By Michaela Koller, March 11, 2021, Die Tagespost

Thomas Schirrmacher © Carsten Behler for WEA

Bishop Thomas Schirrmacher, a theologian and religious scholar from Bonn, is the new General Secretary of the World Evangelical Alliance. He thus represents the second largest religious organization in the world after the Catholic Church.

Since his inauguration last Saturday in Cologne, the new Secretary General of the World Evangelical Alliance (WEA) is Bishop Thomas Schirrmacher, a theologian and religious scientist from Bonn. He thus represents six hundred million Protestants united in this largest evangelical umbrella organization. Even if this news does not make the front pages of the gazettes: the WEA is, after all, the second largest religious organization in the world after the Catholic Church. Since 2016, Schirrmacher has been the leading bishop of the “Communio Messianica,” a community especially for converts from Islam to Christianity.

Comes from a dynasty of scholars

He is married to the scholar for Islamic studies Christine Schirrmacher.

At ecumenical meetings, Thomas Schirrmacher will be able to meet Pope Francis at eye level in the future, although this will probably not change anything in their dealings with each other: The two leaders have already met dozens of times and also talk to each other on the phone.

The Evangelical Alliance has a flat hierarchical structure and sub-communities enjoy the greatest possible independence. The vast majority of Christians under this umbrella live in the southern hemisphere.

Schirrmacher comes from a dynasty of scholars. The historian Friedrich Wilhelm Schirrmacher was his great-grandfather, and his father Bernd Schirrmacher, a professor of communications engineering, was on the board of a missionary society and a pioneer in the evangelical school movement.

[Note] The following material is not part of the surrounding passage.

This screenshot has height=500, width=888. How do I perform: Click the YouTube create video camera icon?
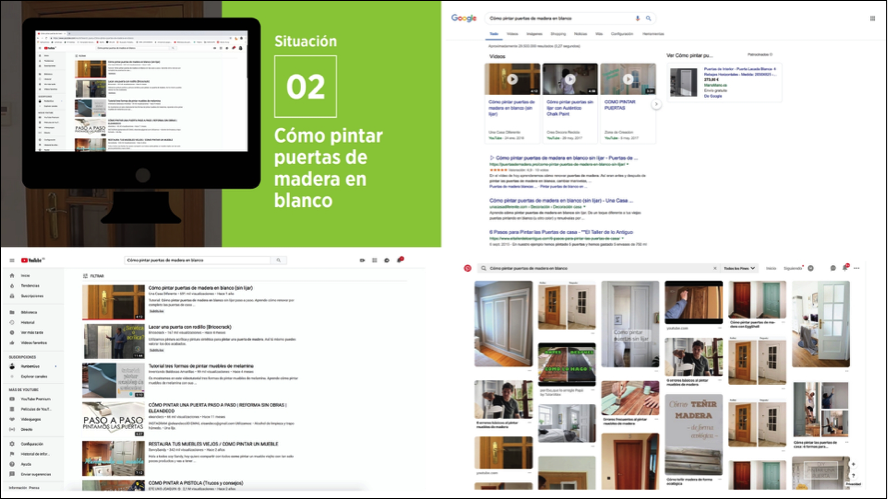coord(361,260)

Thomas Schirrmacher studied in Switzerland and the Netherlands, where he earned his first doctorate in 1985. After a doctoral thesis in the U.S. and three honorary doctorates, his dissertation on “Hitler’s War Religion” in the field of religious studies was completed in Bonn in 2007. Schirrmacher began his teaching career as early as 1983, working at academies and universities in Germany, the USA, Brazil and Romania. More than a hundred books bear his name on the title, as author or editor.

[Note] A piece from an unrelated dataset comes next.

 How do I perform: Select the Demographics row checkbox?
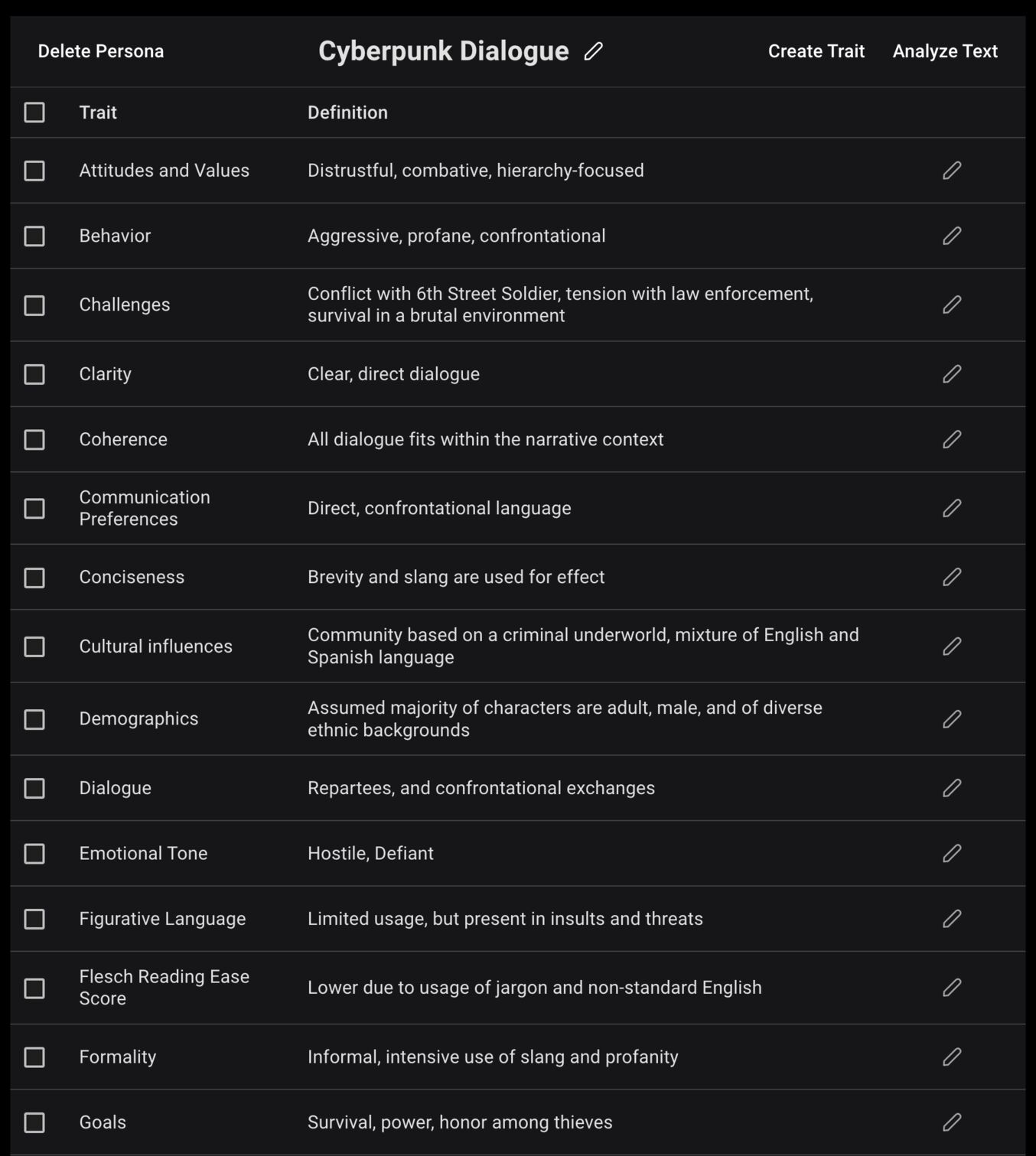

Traveling networker for human rights

Among his works are numerous books on specific human rights topics such as religious freedom, persecution of Christians and human trafficking, concerns for which he was already able to forge alliances with high representatives of religious communities and government officials as WEA vice secretary general for many years. As a traveling human rights networker, the first German to hold this post became internationally known, and his election last fall came as no surprise to observers.